L’Allemagne fut en plus un des premiers pays à faire élire des députés de partis verts, en fait, dès 1983, aidés en cela par le mode de scrutin proportionnel (tiens donc…). Ce parti a même accédé au gouvernement de 1998 à 2005.

Cette conscientisation à l’environnement ne se reflète pas seulement par le vote vert, mais aussi par des données concrètes. Ainsi, même si le secteur manufacturier pèse deux fois plus dans l’économie allemande que dans la française, on y consomme proportionnellement moins de pétrole et le secteur résidentiel 50 % moins d’électricité, et on y émet moins de gaz à effet de serre, notamment grâce à une présence beaucoup plus forte de production d’énergie renouvelable.
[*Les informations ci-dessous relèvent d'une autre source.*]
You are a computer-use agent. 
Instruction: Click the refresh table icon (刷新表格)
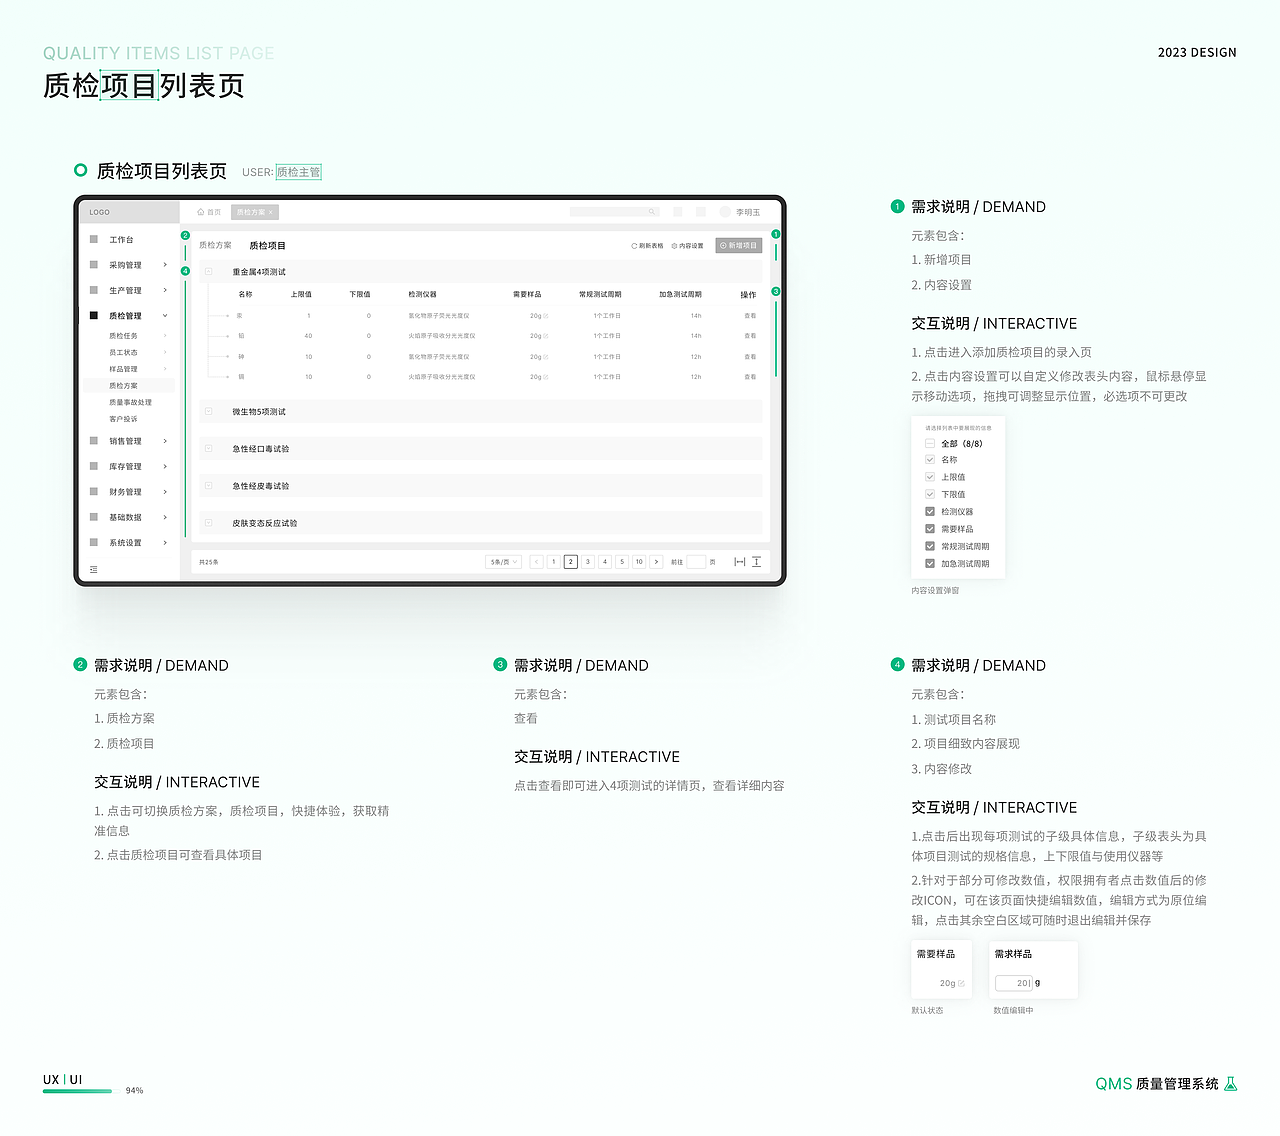[x=634, y=245]
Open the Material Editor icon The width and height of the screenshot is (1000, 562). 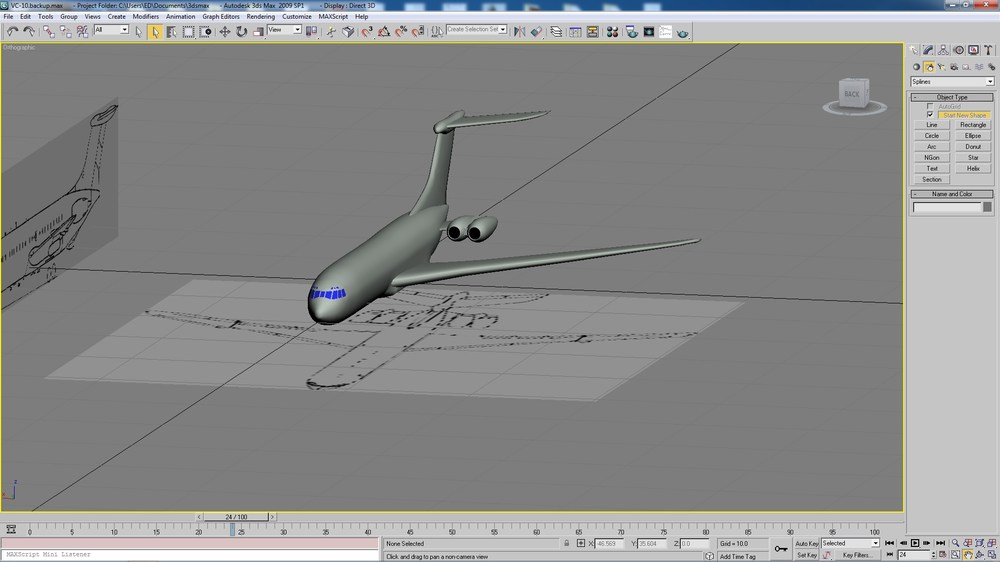pos(612,31)
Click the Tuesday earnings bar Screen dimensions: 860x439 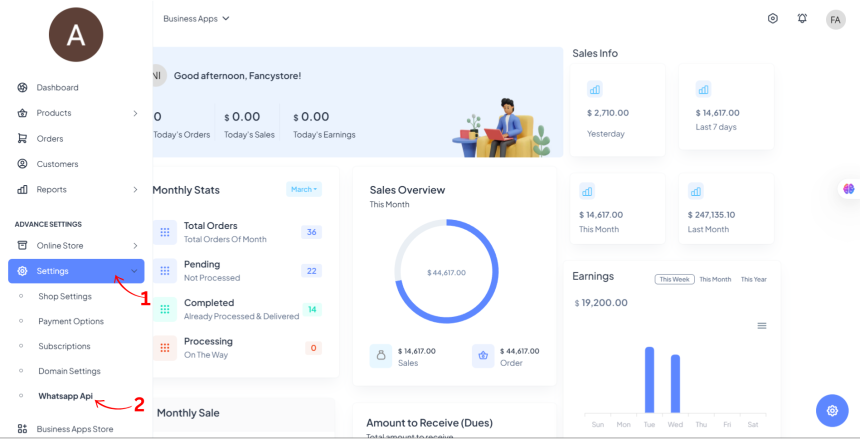click(x=649, y=379)
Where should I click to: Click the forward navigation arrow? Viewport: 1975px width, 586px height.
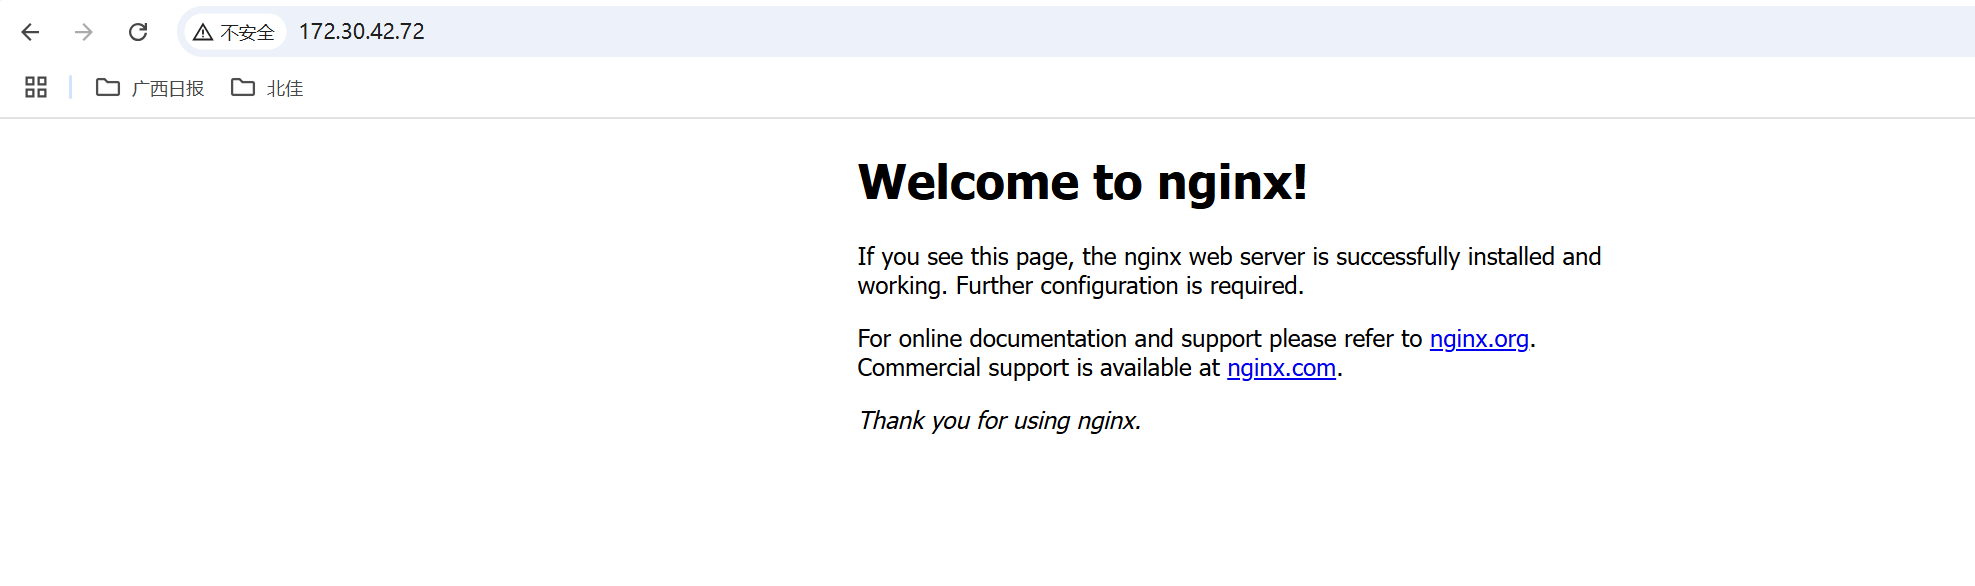coord(84,32)
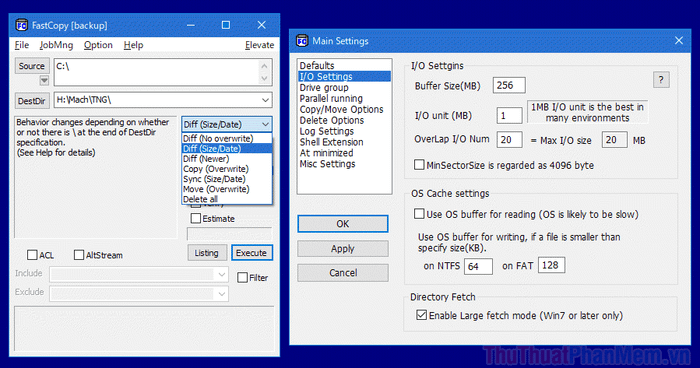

Ce lien à l’environnement et la répulsion de l’Allemagne face à l’énergie nucléaire nous permettent de mieux comprendre qu’un gouvernement pourtant de droite comme celui d’Angela Merkel vise à fermer toutes ses centrales nucléaires d’ici 2022. En plus, on y recycle davantage qu’en France et on y utilise beaucoup moins d’engrais chimiques et de pesticides.

Et alors…

J’ai conclu le premier billet de cette série en disant que le modèle allemand comporte des éléments beaucoup moins emballants que son système de formation professionnelle, son mode de gestion mixte (employeurs et salariés) des entreprises et son économie décentralisée. On a vu dans ce deuxième billet que, si sa conscientisation à l’environnement est un autre fleuron de son modèle, sa phobie de l’inflation, qui nuit à la reprise en Europe, et son conservatisme patriarcal, qui laisse beaucoup moins de place aux femmes que les autres pays industrialisés (qui ne leur en laissent déjà pas assez), sont des facettes tout à fait déplorables de ce modèle.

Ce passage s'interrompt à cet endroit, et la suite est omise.